SHARES SUBJECT TO GRANT

The maximum number of Common Shares with respect to which stock options may be
granted under the Plan is 400,000 Common Shares, which may consist in whole or
in part of authorized and unissued or reacquired Common Shares.  Unless the
Plan has terminated, shares covered by the unexercised portion of canceled,
expired or otherwise terminated options under the Plan are again available for
option and sale.

The number and type of shares subject to each outstanding stock option, the
option price with respect to outstanding stock options, the aggregate number
and type of shares remaining available under the Plan, and the maximum number
and type of shares that may be granted to any participant in any fiscal year
are subject to such adjustment as the Committee deems appropriate to reflect
such events such as stock dividends, stock splits, recapitalizations, mergers,
statutory share exchanges or reorganizations or by the Company.

STOCK OPTIONS

Grant of Stock Options

Both Incentive Options and Nonqualified Options may be granted under the Plan.
An Incentive Option is intended to be, and qualifies as, an incentive stock
option within the meaning of Section 422 of the Code.  Any Option granted under
the Plan must have an exercise price not less than 100% of the fair market
value of the shares on the date on which such option is granted.  With respect
to an Incentive Option granted to a participant who owns more than 10% of the
total combined voting shares of the Company or of any parent or subsidiary of
the Company, the exercise price of such option must not be less than 110% of
the fair market value of the shares subject to such option on the date such
option is granted.

At the time of the exercise of any option granted pursuant to the Plan, the
participant must pay the full option price for all shares purchased (a) in cash
or, (b) with the consent of the Committee, (i) in Common Shares, (ii) by a
promissory note payable to the order of the Company which is acceptable to the
Committee, (iii) by a cash down payment and a promissory note for the unpaid
balance, (iv) subject to such conditions as may be established by the
Committee, by the Company retaining from the shares to be delivered upon
exercise of the stock option that number of shares having a fair market value
on the date of exercise equal to the option price of the number of shares with
respect to which the participant exercises the option, (v) by delivery to the
Company of written notice of the exercise in such form as the Committee may
prescribe, accompanied by irrevocable instructions to a stock broker to
promptly deliver to the Company full payment for the shares with respect to
which the option is exercised from the proceeds of stockbroker's sale of, or
loan against, the shares, or (vi) in such other manner as the Committee
determines is appropriate.  The aggregate fair market value (determined as of
the date the option is granted) of the underlying stock with respect to which
Incentive Options are first exercisable for the first time by such individual
during any calendar year (under all of such plans of the Company and its parent
and subsidiary corporations) cannot exceed $100,000.

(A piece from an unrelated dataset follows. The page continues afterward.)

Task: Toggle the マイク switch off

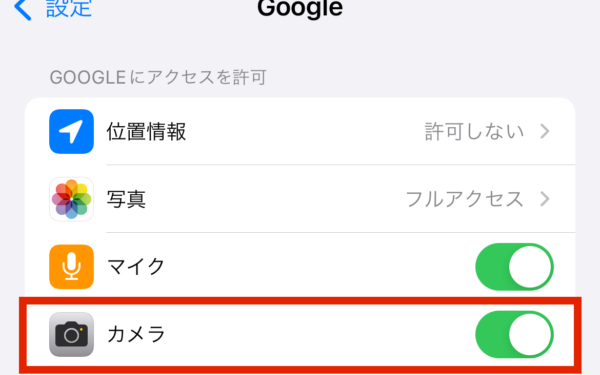Action: pos(514,267)
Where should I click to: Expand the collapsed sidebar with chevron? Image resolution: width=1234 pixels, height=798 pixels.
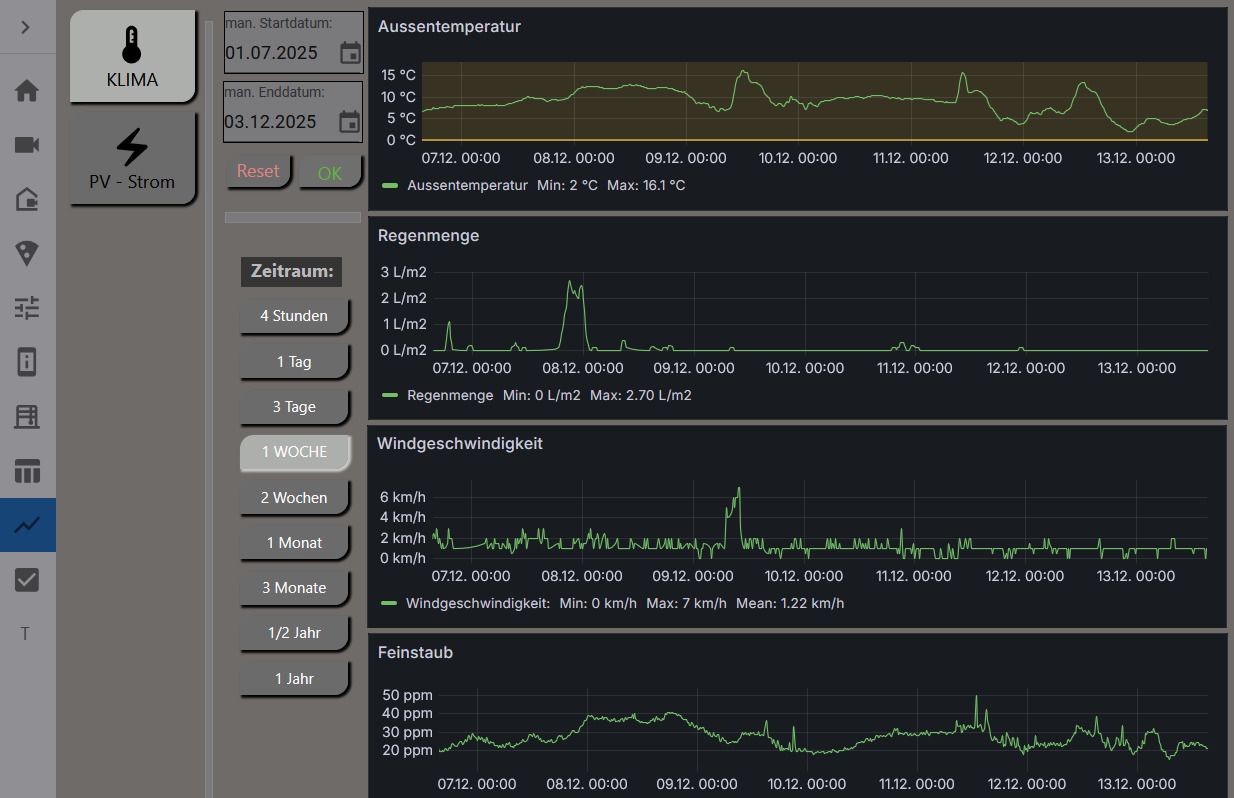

                                       8



<PAGE>   11


Automatic Stock Options

Each outside director of the Corporation shall automatically be granted a
Nonqualified Stock Option to purchase 5,000 shares of Common Stock as of the
date he or she is first elected or appointed to the Board of Directors.  Each
outside director of the Corporation who is re-elected to the Board of Directors
shall automatically be granted a Nonqualified Stock Option to purchase 2,000
shares of Common Stock as of the date of each re-election.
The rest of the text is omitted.